3. The composition according to claim 1, wherein the Salvia miltiorrhiza radix extract inhibits production of triglycerides (TGs) in liver tissue and blood, and reduces expression of alanine aminotransferase (ALT), glutamic pyruvate transaminase (GPT), lactate dehydrogenase (LDH), blood urea nitrogen (BUN), free fatty acid (FFA) or glycosylated Hb (HbA1C) when administered to high fat diet-induced obesity (DIO) mice.

4. The composition according to claim 1, wherein the Salvia miltiorrhiza radix extract causes visceral fat reduction and fat loss in liver tissue as observed through magnetic resonance imaging (MRI) and magnetic resonance spectroscopy (MRS) of fat and oil red O staining of liver tissue.

5. The composition according to claim 1, wherein the composition comprises a mixture of the Salvia miltiorrhiza radix extract and at least one mineral selected from chromium, manganese, magnesium, zinc, copper or calcium.

6. The composition according to claim 5, wherein the mineral comprises mineral diaminate or a mineral amino acid salt as a mineral source.

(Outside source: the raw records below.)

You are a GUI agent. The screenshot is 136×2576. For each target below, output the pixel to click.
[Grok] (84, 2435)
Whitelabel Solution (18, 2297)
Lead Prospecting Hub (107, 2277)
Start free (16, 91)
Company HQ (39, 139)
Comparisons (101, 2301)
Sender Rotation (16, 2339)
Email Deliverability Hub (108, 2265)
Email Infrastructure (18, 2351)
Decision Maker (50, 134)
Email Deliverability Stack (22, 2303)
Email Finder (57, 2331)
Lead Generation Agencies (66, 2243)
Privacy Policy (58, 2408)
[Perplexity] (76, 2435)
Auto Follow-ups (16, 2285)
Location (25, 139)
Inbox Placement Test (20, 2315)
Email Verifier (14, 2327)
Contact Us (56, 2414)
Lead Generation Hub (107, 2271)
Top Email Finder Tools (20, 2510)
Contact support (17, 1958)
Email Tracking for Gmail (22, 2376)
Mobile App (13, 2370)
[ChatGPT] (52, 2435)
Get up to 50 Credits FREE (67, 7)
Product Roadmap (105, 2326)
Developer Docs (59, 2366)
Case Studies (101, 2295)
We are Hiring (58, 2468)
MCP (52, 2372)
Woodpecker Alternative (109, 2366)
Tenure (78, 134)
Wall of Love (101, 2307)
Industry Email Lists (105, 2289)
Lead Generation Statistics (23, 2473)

7. The composition according to claim 1, wherein the Salvia miltiorrhiza radix extract prevents, alleviates or treats a disease mediated by visceral fat selected from the group consisting of hypertriglyceridemia, fatty liver, hypertension, diabetes, hyperlipidemia, cardiocerebrovascular disease, abnormal glucose metabolism, abnormal blood coagulation or obesity.

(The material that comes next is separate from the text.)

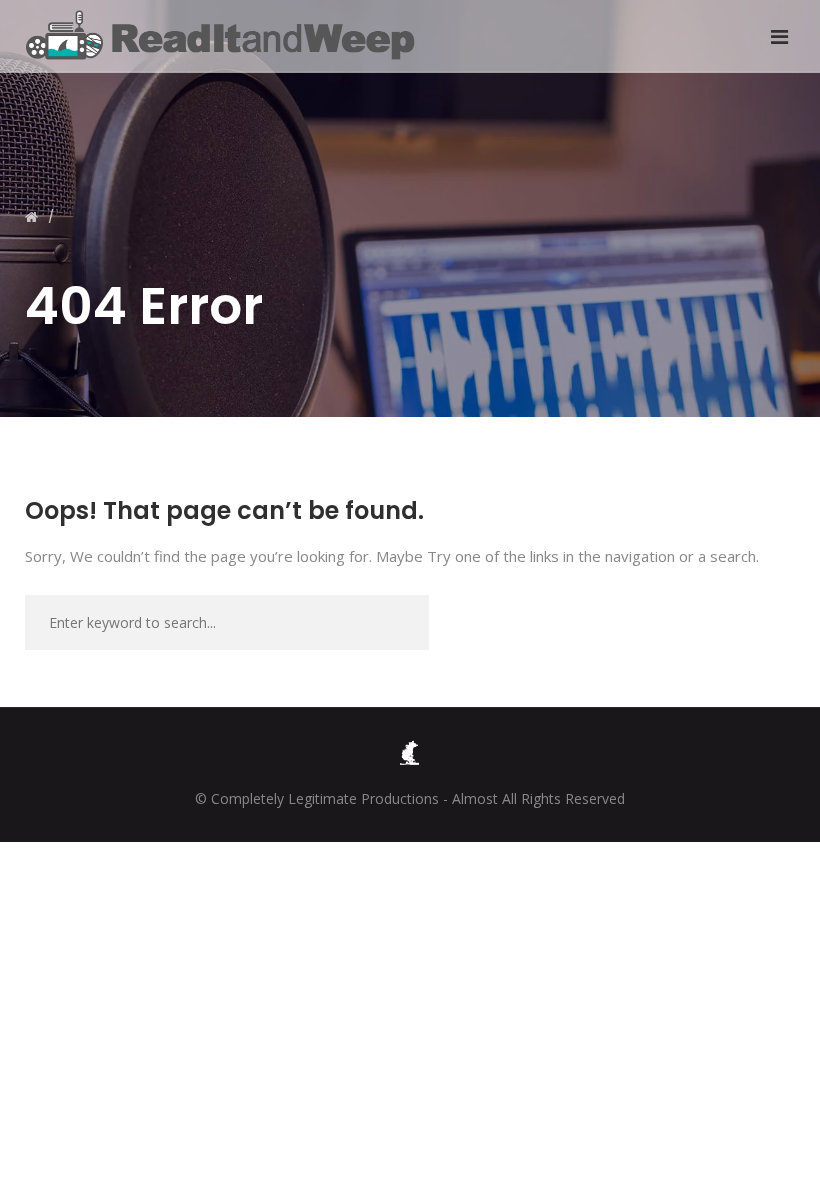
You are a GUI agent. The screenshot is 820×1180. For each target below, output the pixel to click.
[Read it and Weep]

8. A heath functional food composition for preventing or ameliorating visceral fat obesity containing a Salvia miltiorrhiza radix extract as an active ingredient.

9. The heath functional food composition according to claim 8, wherein the heath functional food composition contains the Salvia miltiorrhiza radix extract in an amount of 0.1 to 50% by weight.

10. A cosmetic composition comprising a Salvia miltiorrhiza radix extract as an active ingredient.

11. The composition according to claim 2, wherein the Salvia miltiorrhiza radix extract inhibits production of triglycerides (TGs) in liver tissue and blood, and reduces expression of alanine aminotransferase (ALT), glutamic pyruvate transaminase (GPT), lactate dehydrogenase (LDH), blood urea nitrogen (BUN), free fatty acid (FFA) or glycosylated Hb (HbA1C) when administered to high fat diet-induced obesity (DIO) mice.

12. The composition according to claim 2, wherein the Salvia miltiorrhiza radix extract causes visceral fat reduction and fat loss in liver tissue as observed through magnetic resonance imaging (MRI) and magnetic resonance spectroscopy (MRS) of fat and oil red O staining of liver tissue.